* **RECORDED DATA**
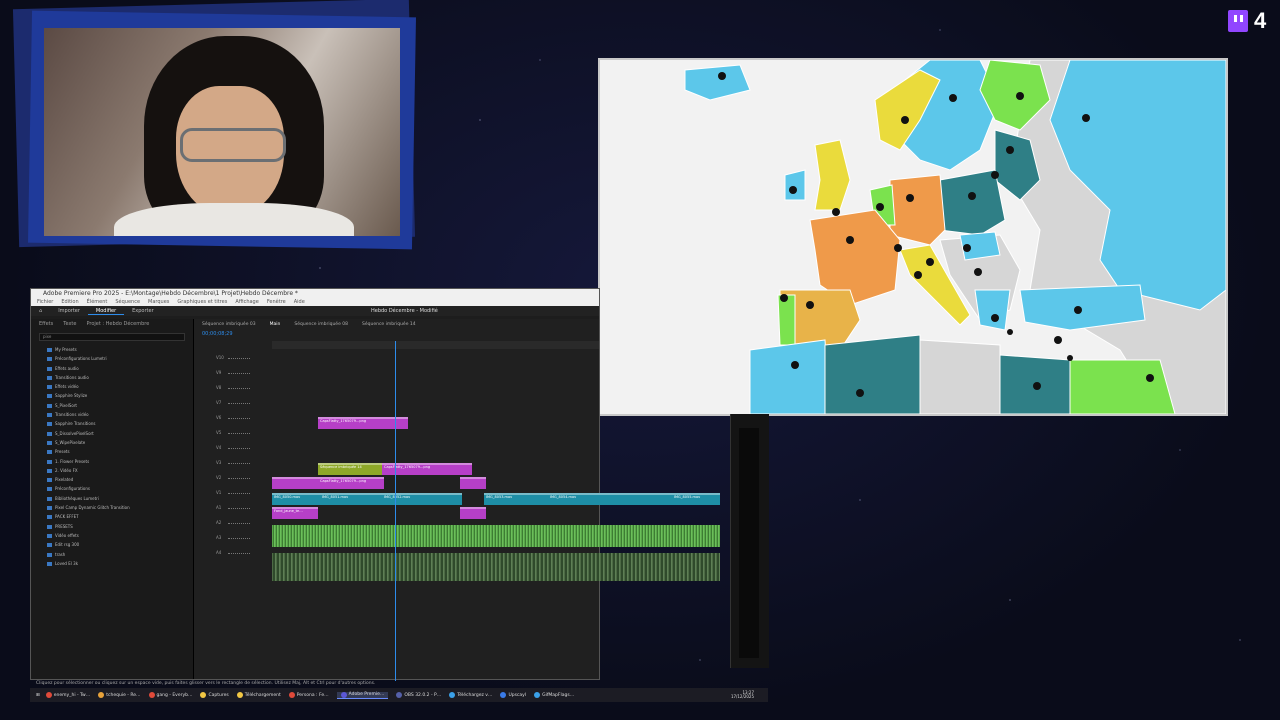 This screenshot has width=1280, height=720. Describe the element at coordinates (352, 499) in the screenshot. I see `timeline-clip: IMG_8051.mov` at that location.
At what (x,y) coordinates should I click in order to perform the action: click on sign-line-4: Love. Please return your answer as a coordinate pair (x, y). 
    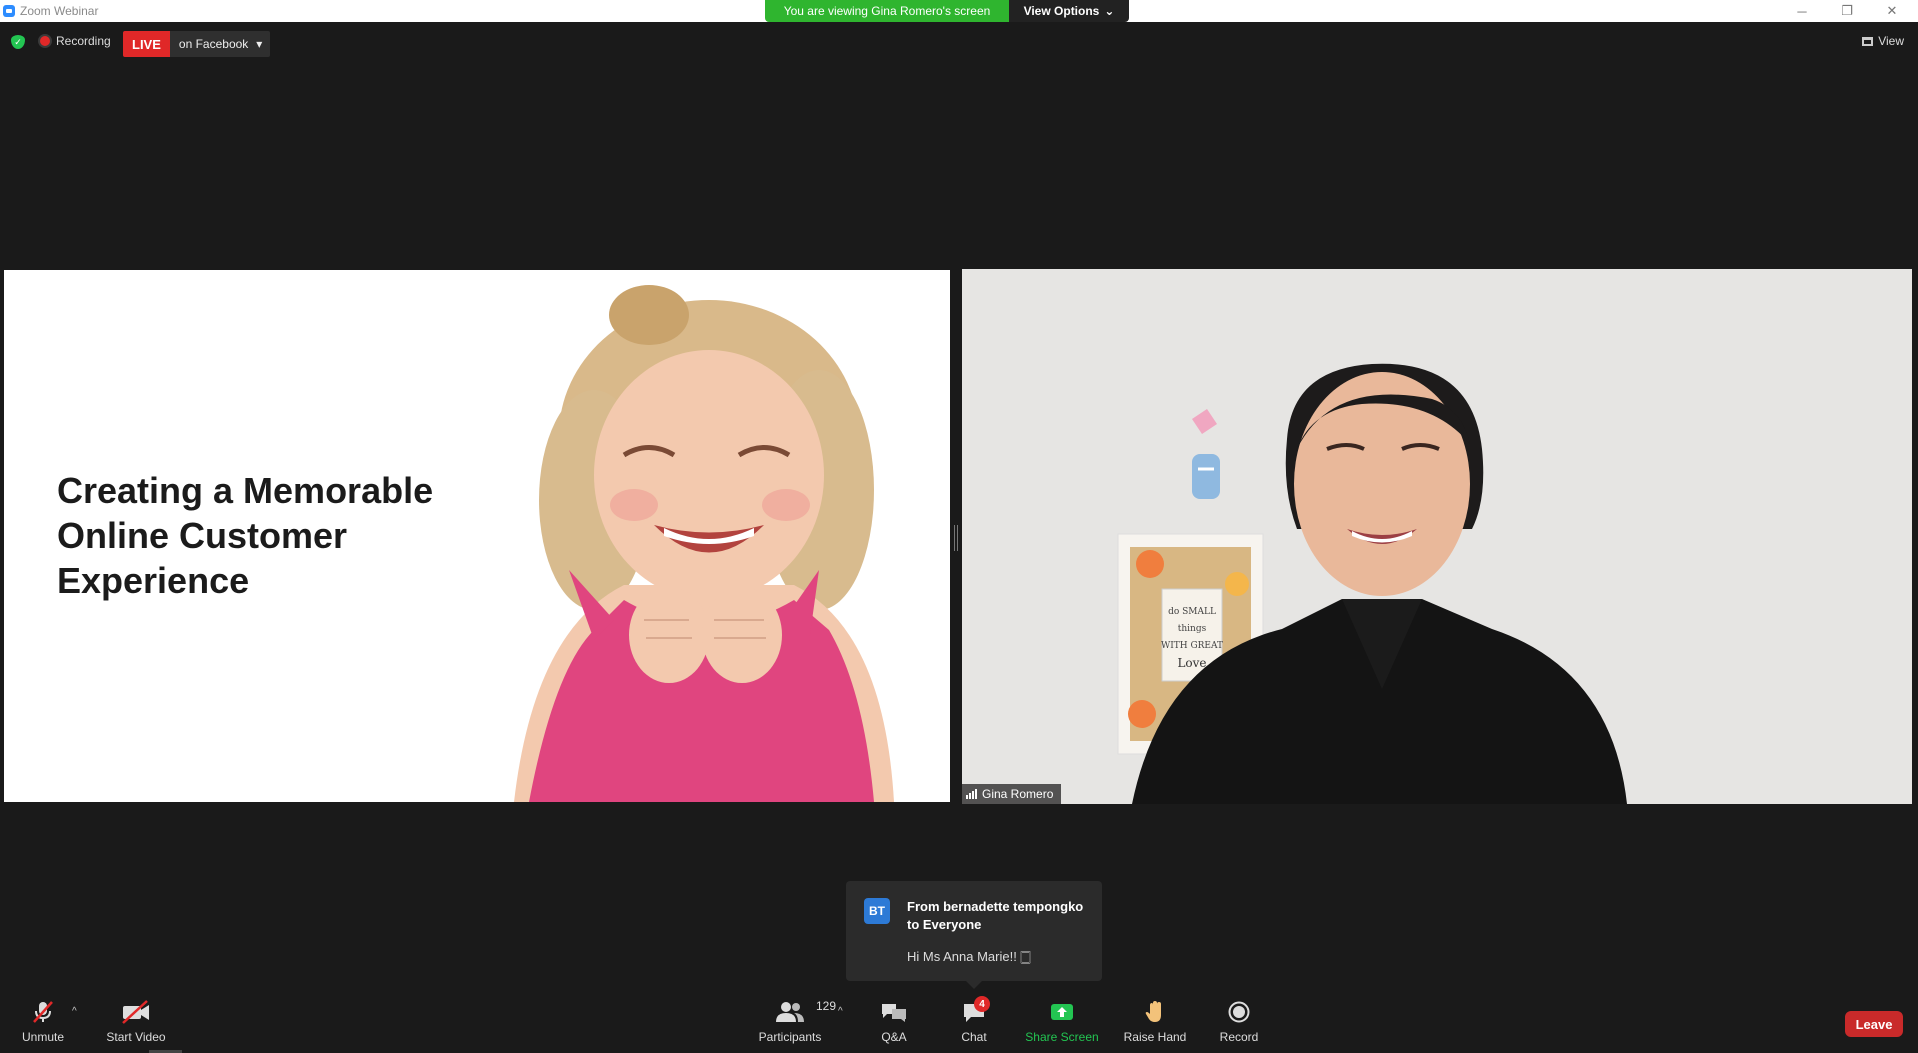
    Looking at the image, I should click on (1192, 663).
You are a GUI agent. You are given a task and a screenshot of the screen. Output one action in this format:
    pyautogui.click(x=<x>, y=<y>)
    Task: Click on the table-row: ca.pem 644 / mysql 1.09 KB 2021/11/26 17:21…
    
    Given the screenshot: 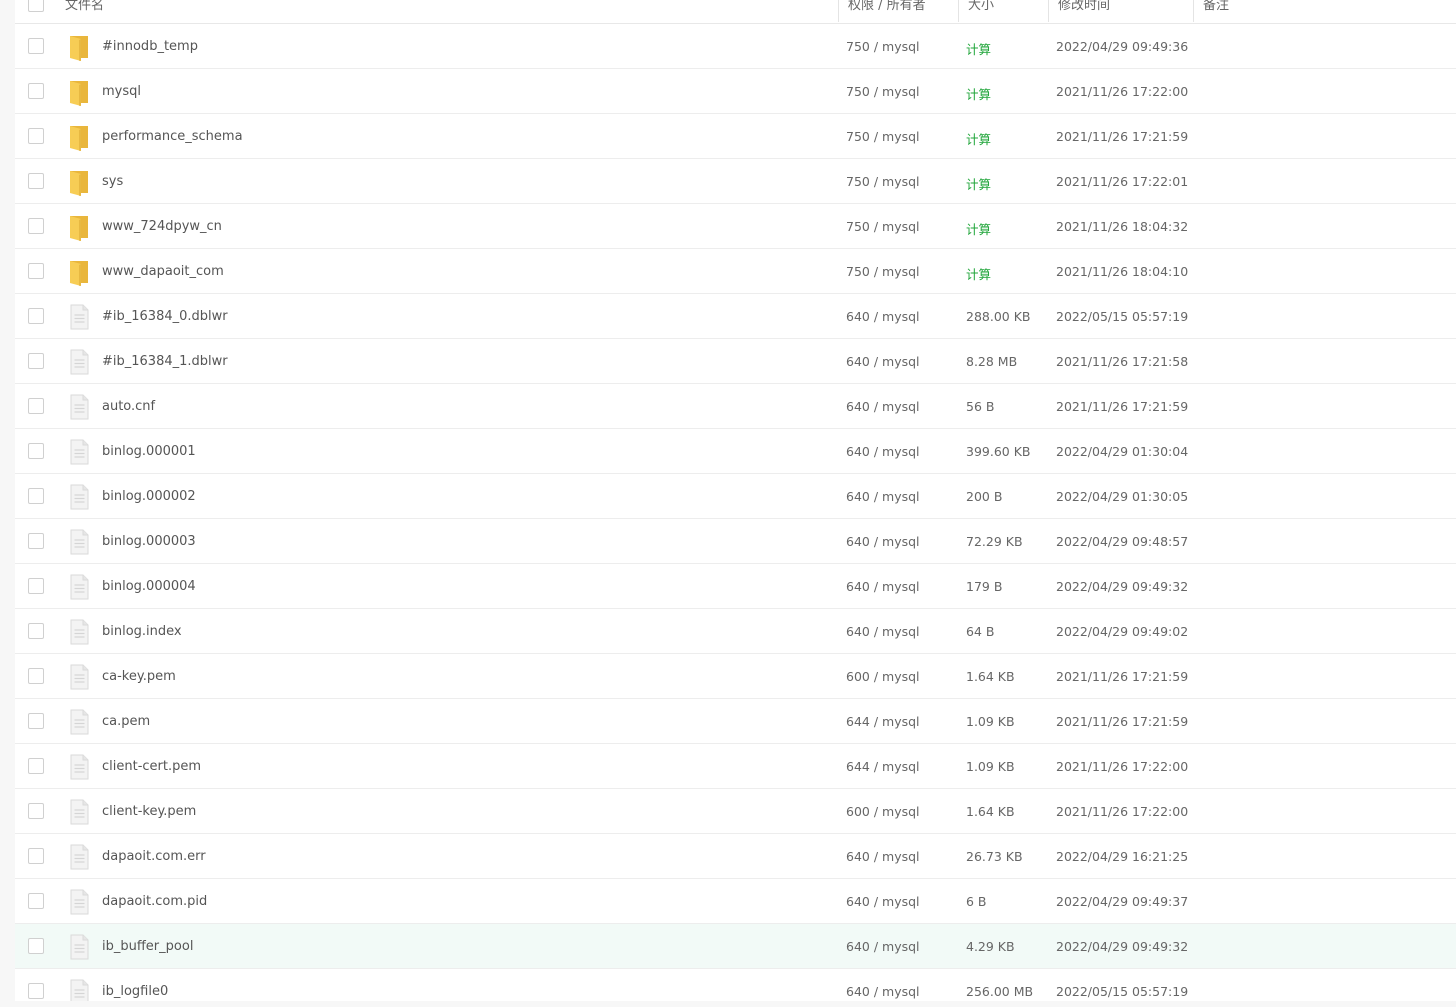 What is the action you would take?
    pyautogui.click(x=736, y=722)
    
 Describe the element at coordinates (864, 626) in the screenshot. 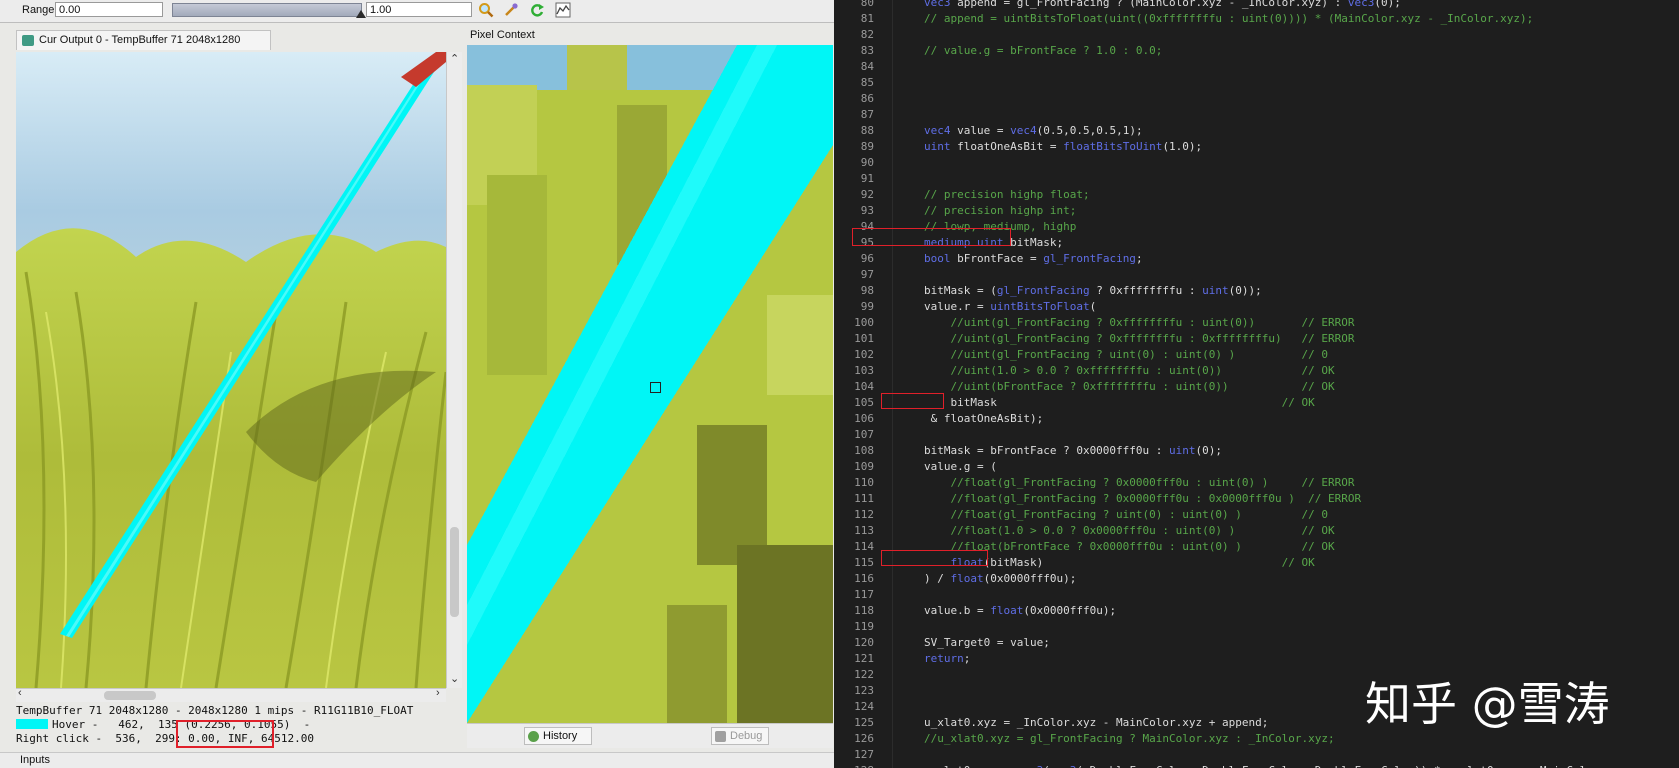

* **DIRECTIONS**
Could you give every line from the start of the items up to and including the line with "Looking at the" as a JSON list of strings, one per line, with blank lines and the pictures left out?

* **TASK RESULT**
[
  " This screenshot has width=1280, height=720. Describe the element at coordinates (352, 499) in the screenshot. I see `timeline-clip: IMG_8051.mov` at that location.",
  "At what (x,y) coordinates should I click in order to perform the action: click on sign-line-4: Love. Please return your answer as a coordinate pair (x, y). ",
  "    Looking at the image, I should click on (1192, 663)."
]